The diaries feature a great deal of background information, far more than could reasonably be put into the novels. However, some of this occasionally finds its way into the series proper - the concept of female assassins, the introduction of Black Widow House, and the characters of Miss Alice Band and Mme les Deux-Épées were notable ideas that first appeared in the Assassins' Guild Yearbook, and later in the Discworld short story "Minutes of the Meeting to Form the Proposed Ankh-Morpork Federation of Scouts" in A Blink of the Screen, to then becoming characters and a playable Assassins' Guild House in Discworld MUD.

The early diaries are illustrated by Paul Kidby.

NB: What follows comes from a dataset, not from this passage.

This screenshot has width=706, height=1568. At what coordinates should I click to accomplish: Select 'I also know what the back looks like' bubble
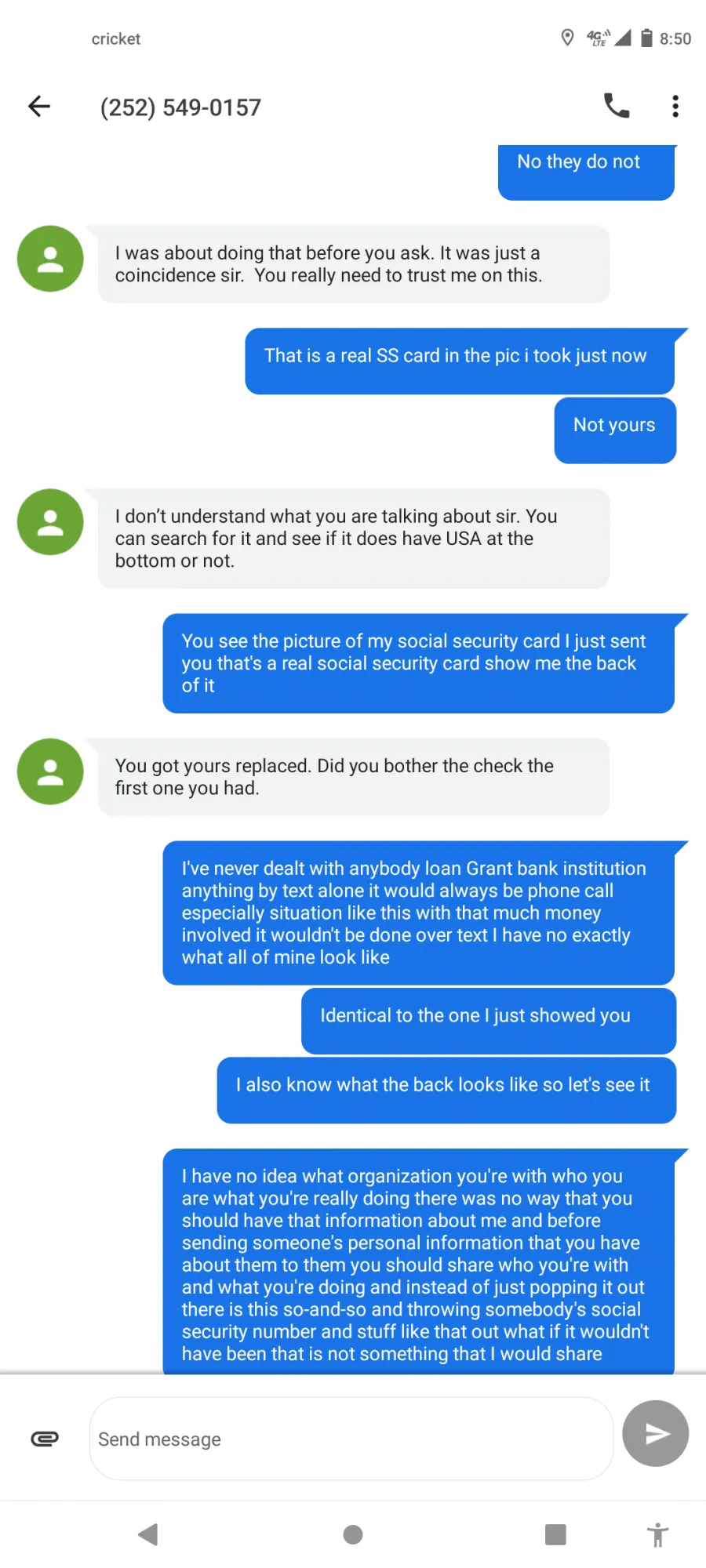click(x=446, y=1091)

Those for 2015 and 2016 were by Pratchett aided and abetted by the Discworld Emporium, with additional illustrations by Peter Dennis

The diaries are:
- Discworld's Unseen University Diary 1998 (1997); the cover art features the character Death, possibly the character who appeared in the greatest number of Discworld novels.
- Discworld's Ankh-Morpork City Watch Diary 1999 (1998); the cover art features the character Commander Samuel Vimes of the Watch, His Grace the Duke of Ankh, in his beloved street uniform, in other words, battered Watchman armor.
- Discworld Assassins' Guild Yearbook and Diary 2000 (1999); the cover art features the character Lord Downey, the Assassins' Guild leader, with his specialty peppermint (rumored poisoned).
- Discworld Fools' Guild Yearbook and Diary 2001 (2000); the cover art features Dr Whiteface, the Fools' Guild leader, bursting through a paper hoop.
- Discworld Thieves' Guild Yearbook and Diary 2002 (2001); the cover art features a "photofit" of Mr Boggis, the Thieves' Guild leader.
- Discworld (Reformed) Vampyre's Diary 2003 (2002); the cover art features Mr John Not-A-Vampire-At-All Smith, head of the Ankh-Morpork Mission of the Black Ribboners with a cup of steaming brown liquid, likely coffee or hot cocoa.
- Ankh-Morpork Post Office Handbook Diary 2007 (2006); the cover art features Moist von Lipwig, the Postmaster of the Ankh-Morpork Post Office, wearing his token golden suit and wingèd hat, with Lipwigzers on either side of him.
- Lu Tze's Yearbook of Enlightenment 2008 (2007); the cover art features Lu-Tze in the lotus position, with his broom in front of him, against a square with the phrase "It won't get better if you pick it" (from the Way of Mrs Cosmopolite).
- 2015 Discworld Diary. First & Last Aid. We R Igors (2014); cover art features Igor.
- 2016 Discworld Diary: A Practical Manual for the Modern Witch (2015); the cover art depicts Nanny Ogg and Granny Weatherwax drawn by Peter Dennis
- The Terry Pratchett Diary. Terry Pratchett & Friends (2016), aided & abetted by the Discworld Emporium. Illustrations by Peter Dennis. Introduction by Rhianna Pratchett and contributions by Neil Gaiman, Dr Pat Harkin, A.S.Byatt, Professor David Lloyd, Roger Peyton, Colin Smythe, Bernard Pearson, Paul Kidby, Stephen Baxter, Sandra Kidby, Amy Anderson, Jennifer Brehl, Philippa Dickinson, Maddy Prior, Ian Stewart, Malcolm Edwards, Stephen Briggs and Rob Wilkins. Only the dates are given, not the days of the week, so it is suitable for use in any year.
- The Ankh-Morpork Archives Vol. 1 (2019) and Vol. 2 (2020); anthologies of material written for the Discworld Diaries.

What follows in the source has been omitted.